# REQUIRED WORK:
Rewrite every one of the rows below, swapping "Instruction" for "Command" and changing nothing else.

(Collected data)
(begin)

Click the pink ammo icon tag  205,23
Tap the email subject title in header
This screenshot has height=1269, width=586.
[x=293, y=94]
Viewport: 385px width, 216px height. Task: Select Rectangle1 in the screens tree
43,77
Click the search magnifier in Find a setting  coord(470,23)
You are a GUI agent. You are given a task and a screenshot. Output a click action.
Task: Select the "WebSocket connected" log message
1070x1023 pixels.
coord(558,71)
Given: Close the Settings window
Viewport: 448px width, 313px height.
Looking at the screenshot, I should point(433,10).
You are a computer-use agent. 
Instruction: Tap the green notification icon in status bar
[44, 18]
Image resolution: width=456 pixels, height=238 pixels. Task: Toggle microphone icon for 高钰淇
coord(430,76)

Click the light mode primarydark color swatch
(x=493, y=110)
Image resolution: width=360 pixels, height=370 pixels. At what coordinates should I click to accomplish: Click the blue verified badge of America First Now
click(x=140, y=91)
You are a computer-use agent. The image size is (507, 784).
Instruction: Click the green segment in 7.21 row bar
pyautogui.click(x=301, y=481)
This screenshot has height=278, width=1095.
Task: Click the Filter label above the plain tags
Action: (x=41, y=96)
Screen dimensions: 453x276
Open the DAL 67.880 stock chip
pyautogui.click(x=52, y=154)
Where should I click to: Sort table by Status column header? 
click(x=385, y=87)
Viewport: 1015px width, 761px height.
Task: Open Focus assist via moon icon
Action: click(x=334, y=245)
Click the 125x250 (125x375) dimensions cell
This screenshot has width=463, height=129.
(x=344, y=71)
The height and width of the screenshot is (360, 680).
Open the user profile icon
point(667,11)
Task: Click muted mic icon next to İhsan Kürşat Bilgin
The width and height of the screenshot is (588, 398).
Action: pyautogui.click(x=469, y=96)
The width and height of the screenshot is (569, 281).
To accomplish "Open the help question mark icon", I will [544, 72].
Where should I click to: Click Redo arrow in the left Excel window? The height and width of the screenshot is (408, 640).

(end)

# REPLY:
Click the pink ammo icon tag  205,23
Tap the email subject title in header
This screenshot has height=1269, width=586.
[x=293, y=94]
Viewport: 385px width, 216px height. Task: Select Rectangle1 in the screens tree
43,77
Click the search magnifier in Find a setting  coord(470,23)
You are a GUI agent. You are given a task and a screenshot. Output a click action.
Task: Select the "WebSocket connected" log message
1070x1023 pixels.
coord(558,71)
Given: Close the Settings window
Viewport: 448px width, 313px height.
Looking at the screenshot, I should point(433,10).
You are a computer-use agent. 
Command: Tap the green notification icon in status bar
[44, 18]
Image resolution: width=456 pixels, height=238 pixels. Task: Toggle microphone icon for 高钰淇
coord(430,76)

Click the light mode primarydark color swatch
(x=493, y=110)
Image resolution: width=360 pixels, height=370 pixels. At what coordinates should I click to accomplish: Click the blue verified badge of America First Now
click(x=140, y=91)
You are a computer-use agent. The image size is (507, 784).
Command: Click the green segment in 7.21 row bar
pyautogui.click(x=301, y=481)
This screenshot has height=278, width=1095.
Task: Click the Filter label above the plain tags
Action: (x=41, y=96)
Screen dimensions: 453x276
Open the DAL 67.880 stock chip
pyautogui.click(x=52, y=154)
Where should I click to: Sort table by Status column header? 
click(x=385, y=87)
Viewport: 1015px width, 761px height.
Task: Open Focus assist via moon icon
Action: click(x=334, y=245)
Click the 125x250 (125x375) dimensions cell
This screenshot has width=463, height=129.
(x=344, y=71)
The height and width of the screenshot is (360, 680).
Open the user profile icon
point(667,11)
Task: Click muted mic icon next to İhsan Kürşat Bilgin
The width and height of the screenshot is (588, 398).
Action: pyautogui.click(x=469, y=96)
The width and height of the screenshot is (569, 281).
To accomplish "Open the help question mark icon", I will [544, 72].
Where should I click to: Click Redo arrow in the left Excel window? The height and width of the screenshot is (408, 640).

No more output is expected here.